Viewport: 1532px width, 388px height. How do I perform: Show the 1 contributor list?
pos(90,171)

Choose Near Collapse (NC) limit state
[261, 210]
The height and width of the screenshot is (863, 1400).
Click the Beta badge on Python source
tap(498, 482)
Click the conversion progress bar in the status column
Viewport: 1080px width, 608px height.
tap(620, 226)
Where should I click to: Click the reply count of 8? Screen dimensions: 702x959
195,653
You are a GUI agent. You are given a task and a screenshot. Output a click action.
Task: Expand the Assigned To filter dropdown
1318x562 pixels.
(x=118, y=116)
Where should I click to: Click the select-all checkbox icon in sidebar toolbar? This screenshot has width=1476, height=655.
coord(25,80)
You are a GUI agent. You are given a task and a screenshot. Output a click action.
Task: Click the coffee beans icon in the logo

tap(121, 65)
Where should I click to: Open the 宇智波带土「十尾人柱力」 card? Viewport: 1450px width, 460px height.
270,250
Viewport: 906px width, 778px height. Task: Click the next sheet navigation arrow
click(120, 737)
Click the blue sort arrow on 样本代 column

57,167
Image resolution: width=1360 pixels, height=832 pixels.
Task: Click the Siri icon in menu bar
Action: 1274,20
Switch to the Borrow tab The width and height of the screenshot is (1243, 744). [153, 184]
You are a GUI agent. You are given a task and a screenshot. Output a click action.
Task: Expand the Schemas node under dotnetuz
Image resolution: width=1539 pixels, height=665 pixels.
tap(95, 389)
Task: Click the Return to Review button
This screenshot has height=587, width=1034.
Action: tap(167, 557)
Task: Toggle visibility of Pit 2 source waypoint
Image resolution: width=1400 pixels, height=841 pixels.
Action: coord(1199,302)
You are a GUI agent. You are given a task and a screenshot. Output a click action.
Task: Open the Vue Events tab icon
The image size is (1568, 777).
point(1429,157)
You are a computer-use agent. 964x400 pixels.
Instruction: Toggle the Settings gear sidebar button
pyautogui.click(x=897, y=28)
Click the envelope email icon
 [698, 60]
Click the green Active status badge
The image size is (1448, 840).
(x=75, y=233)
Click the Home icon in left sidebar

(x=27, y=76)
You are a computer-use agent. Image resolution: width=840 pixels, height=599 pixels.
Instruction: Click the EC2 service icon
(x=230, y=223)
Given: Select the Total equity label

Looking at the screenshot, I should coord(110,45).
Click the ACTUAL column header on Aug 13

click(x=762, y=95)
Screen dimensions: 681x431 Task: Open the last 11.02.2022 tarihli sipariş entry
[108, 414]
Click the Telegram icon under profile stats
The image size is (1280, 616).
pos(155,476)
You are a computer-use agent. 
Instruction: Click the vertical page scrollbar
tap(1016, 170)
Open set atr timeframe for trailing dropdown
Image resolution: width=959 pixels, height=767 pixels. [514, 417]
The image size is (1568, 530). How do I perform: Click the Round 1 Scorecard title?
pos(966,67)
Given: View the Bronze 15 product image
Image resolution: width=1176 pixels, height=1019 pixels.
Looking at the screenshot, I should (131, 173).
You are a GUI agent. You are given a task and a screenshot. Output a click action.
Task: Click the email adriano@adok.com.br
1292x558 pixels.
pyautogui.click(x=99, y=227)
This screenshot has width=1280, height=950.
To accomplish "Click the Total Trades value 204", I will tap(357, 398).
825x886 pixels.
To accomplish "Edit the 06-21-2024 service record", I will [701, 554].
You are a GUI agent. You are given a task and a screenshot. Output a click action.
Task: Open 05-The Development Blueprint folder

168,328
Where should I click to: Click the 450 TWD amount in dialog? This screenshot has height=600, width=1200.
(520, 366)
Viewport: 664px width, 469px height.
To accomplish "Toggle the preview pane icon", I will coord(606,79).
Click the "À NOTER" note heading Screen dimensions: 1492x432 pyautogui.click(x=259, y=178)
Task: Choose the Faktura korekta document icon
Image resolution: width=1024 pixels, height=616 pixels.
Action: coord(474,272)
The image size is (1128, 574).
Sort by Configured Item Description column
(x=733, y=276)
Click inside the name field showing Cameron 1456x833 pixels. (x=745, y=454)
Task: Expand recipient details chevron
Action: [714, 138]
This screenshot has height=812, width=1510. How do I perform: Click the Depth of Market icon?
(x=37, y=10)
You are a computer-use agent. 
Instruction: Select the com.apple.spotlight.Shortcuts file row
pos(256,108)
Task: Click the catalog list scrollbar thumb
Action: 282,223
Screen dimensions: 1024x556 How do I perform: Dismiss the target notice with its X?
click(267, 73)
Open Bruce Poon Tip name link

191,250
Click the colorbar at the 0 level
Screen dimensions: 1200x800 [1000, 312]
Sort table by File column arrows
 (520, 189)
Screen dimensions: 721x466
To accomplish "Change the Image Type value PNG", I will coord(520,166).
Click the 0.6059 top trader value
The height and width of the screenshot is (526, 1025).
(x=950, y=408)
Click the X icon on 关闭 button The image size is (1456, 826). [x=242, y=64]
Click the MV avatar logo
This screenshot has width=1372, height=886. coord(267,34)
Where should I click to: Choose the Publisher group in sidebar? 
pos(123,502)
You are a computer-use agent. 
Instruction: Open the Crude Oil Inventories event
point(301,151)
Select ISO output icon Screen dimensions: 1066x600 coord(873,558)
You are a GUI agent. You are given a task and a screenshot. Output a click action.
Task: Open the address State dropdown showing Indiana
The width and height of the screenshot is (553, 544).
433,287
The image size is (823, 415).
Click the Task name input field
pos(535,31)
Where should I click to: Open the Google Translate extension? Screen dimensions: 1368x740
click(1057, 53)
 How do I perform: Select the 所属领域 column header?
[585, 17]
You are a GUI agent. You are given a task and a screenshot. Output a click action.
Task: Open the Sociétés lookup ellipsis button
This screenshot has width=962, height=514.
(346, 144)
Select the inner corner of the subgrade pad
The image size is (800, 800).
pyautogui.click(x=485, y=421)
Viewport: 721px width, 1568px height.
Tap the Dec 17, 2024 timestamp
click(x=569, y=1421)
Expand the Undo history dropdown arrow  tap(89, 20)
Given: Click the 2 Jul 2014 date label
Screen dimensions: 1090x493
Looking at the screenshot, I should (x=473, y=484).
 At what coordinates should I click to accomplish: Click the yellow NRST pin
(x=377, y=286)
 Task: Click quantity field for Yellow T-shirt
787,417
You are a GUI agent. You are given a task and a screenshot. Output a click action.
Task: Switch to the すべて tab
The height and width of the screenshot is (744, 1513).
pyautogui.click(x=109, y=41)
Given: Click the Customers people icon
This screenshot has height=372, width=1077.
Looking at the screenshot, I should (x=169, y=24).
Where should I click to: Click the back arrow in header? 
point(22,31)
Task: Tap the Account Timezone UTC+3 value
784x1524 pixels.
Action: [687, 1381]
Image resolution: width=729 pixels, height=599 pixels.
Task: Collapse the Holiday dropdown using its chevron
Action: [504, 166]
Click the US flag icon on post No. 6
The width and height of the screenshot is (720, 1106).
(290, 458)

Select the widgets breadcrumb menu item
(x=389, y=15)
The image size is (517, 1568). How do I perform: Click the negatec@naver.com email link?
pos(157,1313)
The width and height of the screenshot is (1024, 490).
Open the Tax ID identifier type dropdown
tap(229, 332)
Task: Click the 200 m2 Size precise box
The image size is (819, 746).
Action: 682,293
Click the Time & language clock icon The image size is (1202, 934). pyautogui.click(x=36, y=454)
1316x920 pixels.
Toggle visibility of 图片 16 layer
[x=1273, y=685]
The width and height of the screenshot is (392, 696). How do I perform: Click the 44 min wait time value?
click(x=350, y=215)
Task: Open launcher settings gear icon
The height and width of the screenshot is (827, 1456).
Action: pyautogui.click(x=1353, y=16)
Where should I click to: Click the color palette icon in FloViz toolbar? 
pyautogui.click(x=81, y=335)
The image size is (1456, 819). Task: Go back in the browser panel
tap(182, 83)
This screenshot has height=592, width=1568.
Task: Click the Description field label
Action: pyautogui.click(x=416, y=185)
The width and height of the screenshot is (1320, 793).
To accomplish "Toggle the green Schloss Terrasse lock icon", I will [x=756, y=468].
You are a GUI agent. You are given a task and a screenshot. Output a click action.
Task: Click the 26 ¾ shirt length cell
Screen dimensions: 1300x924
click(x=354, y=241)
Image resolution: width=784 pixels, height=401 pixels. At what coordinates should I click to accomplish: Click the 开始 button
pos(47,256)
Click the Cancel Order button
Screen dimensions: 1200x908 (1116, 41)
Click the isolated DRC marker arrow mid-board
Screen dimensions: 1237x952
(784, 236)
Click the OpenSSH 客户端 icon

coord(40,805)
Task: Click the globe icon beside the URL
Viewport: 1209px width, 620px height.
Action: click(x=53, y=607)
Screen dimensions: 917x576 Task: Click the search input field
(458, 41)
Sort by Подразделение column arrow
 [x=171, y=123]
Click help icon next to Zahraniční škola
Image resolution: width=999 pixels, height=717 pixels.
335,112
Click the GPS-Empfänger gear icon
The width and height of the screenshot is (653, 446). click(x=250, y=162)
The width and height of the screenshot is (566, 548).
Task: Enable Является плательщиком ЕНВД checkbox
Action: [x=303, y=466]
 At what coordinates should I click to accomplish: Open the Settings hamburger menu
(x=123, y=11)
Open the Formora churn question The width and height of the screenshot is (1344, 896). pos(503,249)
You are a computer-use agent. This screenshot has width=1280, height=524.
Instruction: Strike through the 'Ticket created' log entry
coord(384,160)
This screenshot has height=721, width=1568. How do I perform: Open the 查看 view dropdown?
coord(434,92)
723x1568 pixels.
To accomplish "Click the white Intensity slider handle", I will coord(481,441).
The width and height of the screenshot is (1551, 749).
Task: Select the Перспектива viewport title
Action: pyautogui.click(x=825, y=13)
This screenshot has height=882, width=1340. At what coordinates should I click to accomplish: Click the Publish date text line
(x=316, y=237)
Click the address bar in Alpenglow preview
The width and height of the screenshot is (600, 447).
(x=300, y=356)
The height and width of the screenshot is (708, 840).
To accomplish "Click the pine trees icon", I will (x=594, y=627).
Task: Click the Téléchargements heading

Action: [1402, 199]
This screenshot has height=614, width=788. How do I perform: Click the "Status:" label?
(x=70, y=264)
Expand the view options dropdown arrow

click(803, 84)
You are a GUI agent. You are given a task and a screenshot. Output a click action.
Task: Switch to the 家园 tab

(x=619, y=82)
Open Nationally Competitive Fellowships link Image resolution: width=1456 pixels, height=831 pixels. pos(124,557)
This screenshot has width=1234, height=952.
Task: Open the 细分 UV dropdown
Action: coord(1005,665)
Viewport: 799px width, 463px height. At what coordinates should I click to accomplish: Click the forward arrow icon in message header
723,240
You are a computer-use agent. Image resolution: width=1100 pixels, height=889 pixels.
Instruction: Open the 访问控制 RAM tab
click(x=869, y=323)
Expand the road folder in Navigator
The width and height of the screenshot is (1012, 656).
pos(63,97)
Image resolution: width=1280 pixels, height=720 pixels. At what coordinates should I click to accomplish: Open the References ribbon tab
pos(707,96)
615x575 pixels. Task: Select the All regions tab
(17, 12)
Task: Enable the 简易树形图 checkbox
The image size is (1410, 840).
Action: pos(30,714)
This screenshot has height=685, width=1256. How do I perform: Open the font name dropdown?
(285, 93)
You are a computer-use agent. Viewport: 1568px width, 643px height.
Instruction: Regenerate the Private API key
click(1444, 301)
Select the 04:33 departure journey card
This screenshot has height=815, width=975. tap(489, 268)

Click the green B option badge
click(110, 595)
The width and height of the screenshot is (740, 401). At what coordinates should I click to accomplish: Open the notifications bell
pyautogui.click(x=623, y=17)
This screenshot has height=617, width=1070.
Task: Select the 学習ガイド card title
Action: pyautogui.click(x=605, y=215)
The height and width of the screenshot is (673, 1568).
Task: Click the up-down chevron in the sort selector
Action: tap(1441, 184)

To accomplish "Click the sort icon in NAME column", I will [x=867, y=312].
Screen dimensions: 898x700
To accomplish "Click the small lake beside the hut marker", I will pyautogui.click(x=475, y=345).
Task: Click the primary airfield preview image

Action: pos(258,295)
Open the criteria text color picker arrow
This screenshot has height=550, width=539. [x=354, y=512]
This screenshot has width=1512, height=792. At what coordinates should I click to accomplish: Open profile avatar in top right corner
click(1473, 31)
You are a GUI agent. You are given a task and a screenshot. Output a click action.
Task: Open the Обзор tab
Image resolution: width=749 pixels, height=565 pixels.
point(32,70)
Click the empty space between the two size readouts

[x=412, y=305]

*Prompt*.
Looking through the data above, copy out each line in which the string "beside" occurs.

*Task solution*.
Task: Click the globe icon beside the URL
To accomplish "Click the small lake beside the hut marker", I will pyautogui.click(x=475, y=345).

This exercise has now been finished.